Below are six “blue states” where one finds pockets of rural, working-class whites who realize that economically, they have a lot more in common with urban African-Americans and Latinos than they do with JPMorgan Chase CEO Jamie Dimon and the rest of the 1%.

1. Vermont

If any New England state stands out as the poster child for being rural, predominantly white and generally liberal/progressive, it is Vermont—which is every bit as rural as any state in the Deep South yet has very different politics from Mississippi, Louisiana or Alabama. According to the U.S. Census Bureau, Vermont is the least populous state in New England—its largest city, Burlington, has a population of just over 42,000—and is roughly 95% white. Yet Vermont is where Sen. Bernie Sanders, who proudly describes himself as a “socialist” and makes no bones about his left-of-center politics, was reelected with 71% of the vote in 2012. Sanders, an independent, often votes with Democrats in the U.S. Senate, but his politics are closer to the Green Party and some of the left-wing parties of Western Europe. In polling conducted by Public Policy Polling (PPP) in 2011, Sanders had an approval rating of 67% among Vermont residents.

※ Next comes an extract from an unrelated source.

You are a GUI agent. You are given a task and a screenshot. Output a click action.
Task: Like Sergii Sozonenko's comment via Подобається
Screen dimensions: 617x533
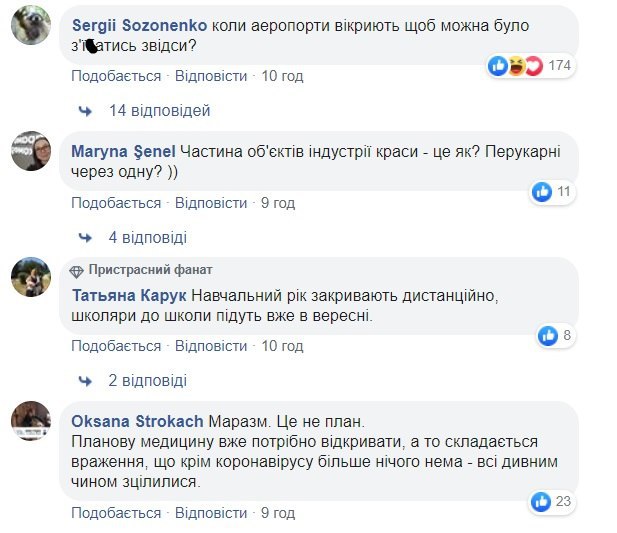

Many commentators have noted that the Republican Party fared badly among African American, Hispanic and Asian voters in the 2012 presidential election and pointed out that Republican Mitt Romney’s strongest support came from rural whites. But in Vermont, the GOP is having a problem appealing to white, rural, blue-collar voters: a Republican hasn’t carried Vermont in a presidential election since George H.W. Bush, Sr.’s victory in 1988. And the GOP’s homophobic scare tactics are useless in Vermont, where gay marriage has been legal since 2009.

2. Oregon

Republicans love to point out that Baltimore, Detroit, Camden, NJ and other cities run by Democrats have a lot of poverty, yet they fail to mention that some of the most upscale, hyper-gentrified places in the U.S.—from New York City to San Francisco to Seattle to Santa Monica, California—are also dominated by Democrats. Republicans are having a hard time with both the urban poor and urban college-educated professionals, which is why the GOP needs rural working-class whites so desperately. And when a state has as many rural white liberals as Oregon, it’s never good news for the GOP.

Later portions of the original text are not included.